Our Géniale Skin Cancer doctors have over two decades of experience in medicine and surgery. Our centre is equipped with state-of-the-art technology and our team is highly skilled in the latest, most innovative procedures.
At Géniale Skin Cancer Centre, we deliver an experience that is personal and individualised. Please book an appointment to meet our team to discuss the best skin cancer prevention and treatment options for you.
Géniale Skin Cancer Centre uses computerised dermoscopy and MoleMapping technology to evaluate, identify and monitor pigmented lesions in early stages, in order to distinguish malignant from benign skin lesions.
Our expert team invites you to make an appointment for a skin examination and to discuss the ideal skin cancer prevention and treatment for you.
Computerised dermoscopy is a non-invasive diagnostic method used to examine pigmented skin lesions. It involves the use of high-resolution digital microscopy to allow our Géniale skin doctor to review and compare images taken at follow-up appointments.
Computerised dermoscopy enhances accuracy of early detection of malignant skin cancers and reduces unnecessary biopsy or excision of benign skin lesions.

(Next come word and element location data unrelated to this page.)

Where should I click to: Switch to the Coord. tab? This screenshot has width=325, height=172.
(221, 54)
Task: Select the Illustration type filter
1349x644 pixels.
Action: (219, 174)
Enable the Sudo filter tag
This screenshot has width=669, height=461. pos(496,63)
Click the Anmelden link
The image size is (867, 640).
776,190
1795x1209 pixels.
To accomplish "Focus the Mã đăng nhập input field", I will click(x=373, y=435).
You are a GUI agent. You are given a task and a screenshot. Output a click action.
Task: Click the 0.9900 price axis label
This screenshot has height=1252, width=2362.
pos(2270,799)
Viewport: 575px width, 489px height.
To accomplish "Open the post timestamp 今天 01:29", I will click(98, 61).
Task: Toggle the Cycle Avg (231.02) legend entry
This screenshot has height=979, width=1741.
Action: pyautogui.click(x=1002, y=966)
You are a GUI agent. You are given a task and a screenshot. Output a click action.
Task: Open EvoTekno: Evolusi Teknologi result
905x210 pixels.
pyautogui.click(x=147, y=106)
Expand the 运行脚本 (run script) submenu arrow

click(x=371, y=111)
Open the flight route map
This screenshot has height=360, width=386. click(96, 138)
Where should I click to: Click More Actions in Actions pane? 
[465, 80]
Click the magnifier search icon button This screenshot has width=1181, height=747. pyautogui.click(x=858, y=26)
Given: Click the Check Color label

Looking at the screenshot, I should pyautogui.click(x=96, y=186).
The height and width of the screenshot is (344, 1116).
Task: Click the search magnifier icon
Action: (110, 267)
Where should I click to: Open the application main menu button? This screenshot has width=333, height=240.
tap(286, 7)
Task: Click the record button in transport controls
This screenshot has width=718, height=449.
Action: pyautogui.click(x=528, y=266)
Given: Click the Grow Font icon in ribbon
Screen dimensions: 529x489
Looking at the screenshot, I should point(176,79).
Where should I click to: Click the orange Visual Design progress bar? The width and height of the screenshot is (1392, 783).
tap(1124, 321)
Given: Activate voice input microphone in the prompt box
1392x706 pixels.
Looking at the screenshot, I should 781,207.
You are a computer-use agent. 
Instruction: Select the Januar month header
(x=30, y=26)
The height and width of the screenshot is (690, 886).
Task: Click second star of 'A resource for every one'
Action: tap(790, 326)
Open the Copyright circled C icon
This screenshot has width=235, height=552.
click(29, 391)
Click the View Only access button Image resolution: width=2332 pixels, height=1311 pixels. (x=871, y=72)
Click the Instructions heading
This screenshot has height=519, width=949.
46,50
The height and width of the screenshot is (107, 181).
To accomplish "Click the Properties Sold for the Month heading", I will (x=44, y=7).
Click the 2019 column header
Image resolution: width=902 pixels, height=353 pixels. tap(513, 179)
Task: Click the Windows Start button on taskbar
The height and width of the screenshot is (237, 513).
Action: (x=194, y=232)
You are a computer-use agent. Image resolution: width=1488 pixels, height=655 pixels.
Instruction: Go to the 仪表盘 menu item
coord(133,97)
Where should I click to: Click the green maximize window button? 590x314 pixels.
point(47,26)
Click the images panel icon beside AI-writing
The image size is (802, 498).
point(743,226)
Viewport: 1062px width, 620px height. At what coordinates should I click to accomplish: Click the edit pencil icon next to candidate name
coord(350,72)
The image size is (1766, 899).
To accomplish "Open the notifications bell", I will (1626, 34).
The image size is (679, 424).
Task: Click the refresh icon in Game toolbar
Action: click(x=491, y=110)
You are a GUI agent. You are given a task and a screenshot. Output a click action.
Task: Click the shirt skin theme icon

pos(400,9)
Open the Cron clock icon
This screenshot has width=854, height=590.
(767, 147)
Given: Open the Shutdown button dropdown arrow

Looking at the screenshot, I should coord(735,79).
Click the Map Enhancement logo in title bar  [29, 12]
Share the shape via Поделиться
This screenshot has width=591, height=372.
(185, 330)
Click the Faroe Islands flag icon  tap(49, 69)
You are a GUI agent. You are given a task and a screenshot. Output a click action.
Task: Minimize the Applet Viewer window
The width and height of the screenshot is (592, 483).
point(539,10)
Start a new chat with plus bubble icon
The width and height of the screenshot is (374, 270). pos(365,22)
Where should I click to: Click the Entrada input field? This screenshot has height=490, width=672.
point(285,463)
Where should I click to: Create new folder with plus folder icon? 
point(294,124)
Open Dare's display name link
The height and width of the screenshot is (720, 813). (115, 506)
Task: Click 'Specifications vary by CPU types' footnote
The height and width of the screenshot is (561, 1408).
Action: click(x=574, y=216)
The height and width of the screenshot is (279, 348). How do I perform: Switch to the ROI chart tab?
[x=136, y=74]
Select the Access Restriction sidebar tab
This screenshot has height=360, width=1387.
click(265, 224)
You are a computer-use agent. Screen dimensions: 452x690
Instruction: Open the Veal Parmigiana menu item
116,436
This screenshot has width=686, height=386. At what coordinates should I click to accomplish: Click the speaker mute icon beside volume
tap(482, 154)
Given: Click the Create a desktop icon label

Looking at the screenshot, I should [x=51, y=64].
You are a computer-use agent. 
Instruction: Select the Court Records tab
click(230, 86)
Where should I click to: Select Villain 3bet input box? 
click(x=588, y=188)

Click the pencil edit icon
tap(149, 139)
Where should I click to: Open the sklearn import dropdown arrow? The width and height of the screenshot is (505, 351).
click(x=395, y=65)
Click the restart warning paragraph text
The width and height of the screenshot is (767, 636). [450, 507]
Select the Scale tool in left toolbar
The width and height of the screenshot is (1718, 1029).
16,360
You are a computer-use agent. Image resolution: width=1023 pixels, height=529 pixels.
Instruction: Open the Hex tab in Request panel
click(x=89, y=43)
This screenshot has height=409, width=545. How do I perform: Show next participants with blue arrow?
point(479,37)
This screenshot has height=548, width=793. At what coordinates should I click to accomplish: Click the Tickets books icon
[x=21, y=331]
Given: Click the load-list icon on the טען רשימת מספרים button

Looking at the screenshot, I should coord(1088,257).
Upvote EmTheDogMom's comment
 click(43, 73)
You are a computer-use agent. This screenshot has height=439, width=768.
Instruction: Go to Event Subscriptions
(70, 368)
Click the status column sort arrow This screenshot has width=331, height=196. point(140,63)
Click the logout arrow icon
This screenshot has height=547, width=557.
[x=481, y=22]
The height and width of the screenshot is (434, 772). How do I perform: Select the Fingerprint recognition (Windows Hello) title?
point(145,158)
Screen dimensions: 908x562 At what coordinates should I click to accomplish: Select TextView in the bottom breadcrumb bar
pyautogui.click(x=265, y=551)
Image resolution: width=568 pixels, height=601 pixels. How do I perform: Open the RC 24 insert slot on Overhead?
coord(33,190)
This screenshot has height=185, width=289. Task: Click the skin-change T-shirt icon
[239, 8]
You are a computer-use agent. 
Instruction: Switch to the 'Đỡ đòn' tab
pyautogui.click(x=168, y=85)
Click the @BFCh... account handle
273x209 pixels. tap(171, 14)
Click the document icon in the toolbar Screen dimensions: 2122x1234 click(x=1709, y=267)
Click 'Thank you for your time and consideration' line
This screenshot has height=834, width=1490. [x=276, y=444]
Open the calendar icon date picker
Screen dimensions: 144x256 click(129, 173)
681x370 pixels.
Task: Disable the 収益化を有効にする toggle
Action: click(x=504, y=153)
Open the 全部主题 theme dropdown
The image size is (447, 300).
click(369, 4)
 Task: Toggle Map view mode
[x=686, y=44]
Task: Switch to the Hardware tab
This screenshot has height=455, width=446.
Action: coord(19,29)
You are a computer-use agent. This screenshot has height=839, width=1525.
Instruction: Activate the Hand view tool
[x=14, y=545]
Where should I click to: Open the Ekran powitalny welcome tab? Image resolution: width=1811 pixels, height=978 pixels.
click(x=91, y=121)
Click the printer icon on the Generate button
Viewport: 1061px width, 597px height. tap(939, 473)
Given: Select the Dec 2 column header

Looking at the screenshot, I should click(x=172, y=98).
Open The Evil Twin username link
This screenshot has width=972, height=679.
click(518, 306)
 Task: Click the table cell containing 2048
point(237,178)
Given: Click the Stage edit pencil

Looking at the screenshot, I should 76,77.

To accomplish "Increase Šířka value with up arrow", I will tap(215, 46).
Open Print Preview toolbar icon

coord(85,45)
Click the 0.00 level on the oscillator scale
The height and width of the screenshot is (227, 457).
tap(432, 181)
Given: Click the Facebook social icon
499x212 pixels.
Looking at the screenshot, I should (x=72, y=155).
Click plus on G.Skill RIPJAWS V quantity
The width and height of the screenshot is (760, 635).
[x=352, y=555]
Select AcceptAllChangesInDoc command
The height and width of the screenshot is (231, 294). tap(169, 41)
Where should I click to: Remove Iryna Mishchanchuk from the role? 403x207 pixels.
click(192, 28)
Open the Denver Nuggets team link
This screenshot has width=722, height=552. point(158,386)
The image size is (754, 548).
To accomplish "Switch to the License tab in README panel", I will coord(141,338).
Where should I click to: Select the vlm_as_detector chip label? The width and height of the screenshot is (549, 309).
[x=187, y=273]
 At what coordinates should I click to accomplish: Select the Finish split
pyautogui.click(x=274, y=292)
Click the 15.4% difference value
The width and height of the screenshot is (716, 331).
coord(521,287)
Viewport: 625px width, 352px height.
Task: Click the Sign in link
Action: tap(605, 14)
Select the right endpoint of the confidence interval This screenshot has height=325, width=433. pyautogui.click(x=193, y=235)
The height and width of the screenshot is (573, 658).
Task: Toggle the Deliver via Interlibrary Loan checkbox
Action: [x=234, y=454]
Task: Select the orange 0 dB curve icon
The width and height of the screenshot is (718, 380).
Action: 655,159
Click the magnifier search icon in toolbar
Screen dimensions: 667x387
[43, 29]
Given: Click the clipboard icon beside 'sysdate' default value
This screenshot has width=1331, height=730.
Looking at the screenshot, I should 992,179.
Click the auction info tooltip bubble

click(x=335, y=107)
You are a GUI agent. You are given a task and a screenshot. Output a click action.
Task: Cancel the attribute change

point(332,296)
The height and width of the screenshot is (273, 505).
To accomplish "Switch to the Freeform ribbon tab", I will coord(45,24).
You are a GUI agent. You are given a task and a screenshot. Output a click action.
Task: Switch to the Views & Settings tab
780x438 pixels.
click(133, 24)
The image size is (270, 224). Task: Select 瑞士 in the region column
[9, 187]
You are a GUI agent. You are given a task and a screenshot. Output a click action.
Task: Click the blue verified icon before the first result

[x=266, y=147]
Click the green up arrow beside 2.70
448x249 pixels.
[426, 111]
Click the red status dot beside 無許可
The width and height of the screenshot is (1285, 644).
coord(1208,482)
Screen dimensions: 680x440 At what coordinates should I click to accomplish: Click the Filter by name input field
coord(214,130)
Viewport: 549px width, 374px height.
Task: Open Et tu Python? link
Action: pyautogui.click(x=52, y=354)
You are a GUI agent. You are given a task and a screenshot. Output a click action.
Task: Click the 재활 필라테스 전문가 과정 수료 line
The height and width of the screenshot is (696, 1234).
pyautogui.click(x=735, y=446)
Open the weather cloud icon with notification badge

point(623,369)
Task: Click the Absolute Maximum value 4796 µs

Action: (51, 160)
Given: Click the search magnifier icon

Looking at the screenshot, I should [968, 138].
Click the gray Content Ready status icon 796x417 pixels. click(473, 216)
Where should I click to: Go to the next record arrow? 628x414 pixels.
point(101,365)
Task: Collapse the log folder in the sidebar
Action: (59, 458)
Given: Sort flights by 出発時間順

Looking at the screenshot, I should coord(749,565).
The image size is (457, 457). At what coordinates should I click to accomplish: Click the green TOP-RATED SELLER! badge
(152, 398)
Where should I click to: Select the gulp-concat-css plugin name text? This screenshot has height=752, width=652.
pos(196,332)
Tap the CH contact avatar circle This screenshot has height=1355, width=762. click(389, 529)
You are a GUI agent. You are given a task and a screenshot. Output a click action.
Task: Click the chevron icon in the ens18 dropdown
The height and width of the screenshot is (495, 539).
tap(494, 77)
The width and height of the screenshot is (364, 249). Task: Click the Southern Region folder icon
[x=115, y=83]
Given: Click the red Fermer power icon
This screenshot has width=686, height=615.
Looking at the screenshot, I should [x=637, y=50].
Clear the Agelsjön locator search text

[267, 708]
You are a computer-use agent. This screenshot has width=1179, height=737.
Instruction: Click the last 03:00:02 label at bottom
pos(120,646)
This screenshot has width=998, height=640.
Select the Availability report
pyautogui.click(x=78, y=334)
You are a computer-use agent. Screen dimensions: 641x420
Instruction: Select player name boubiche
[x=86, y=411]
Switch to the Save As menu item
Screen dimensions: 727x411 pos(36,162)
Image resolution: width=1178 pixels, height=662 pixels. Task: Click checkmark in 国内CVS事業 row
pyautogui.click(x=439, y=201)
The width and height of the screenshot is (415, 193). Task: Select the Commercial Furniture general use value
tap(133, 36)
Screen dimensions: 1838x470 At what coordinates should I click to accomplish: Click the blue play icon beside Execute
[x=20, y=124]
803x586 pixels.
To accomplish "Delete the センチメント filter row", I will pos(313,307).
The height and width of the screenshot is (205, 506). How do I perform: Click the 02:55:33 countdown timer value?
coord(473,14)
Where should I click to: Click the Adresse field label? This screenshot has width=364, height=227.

MOLEMAP – BODY PHOTOGRAPHY
MoleMap imaging is a comprehensive skin check performed by a Géniale skin doctor. It is a procedure recommended and particularly useful for high-risk patients, patients with previous melanoma, or a large number of moles.
The MoleMap skin surface microscope creates a dermoscopic image and complete photographic record of your skin and all significant skin lesions. This enables us to monitor changes in your skin, including the early detection of melanoma.
Up to 50% of melanoma appears in new skin. If you are worried about a mole, it is important to get it checked. You may book an appointment for a Spot Check within 12 months of your MoleMap.
Monitoring changes over time
Géniale Skin Cancer Centre uses Sequential Digital Dermoscopic Imaging and Clinical Imaging to monitor lesions of concern through sequential review. Serial clinical imaging highlights changes to the internal and external structure of any pigmented skin lesions. Body Photography is used to identify suspicious lesions and allows for lesions of concern to be monitored; reducing unnecessary excisions as a result.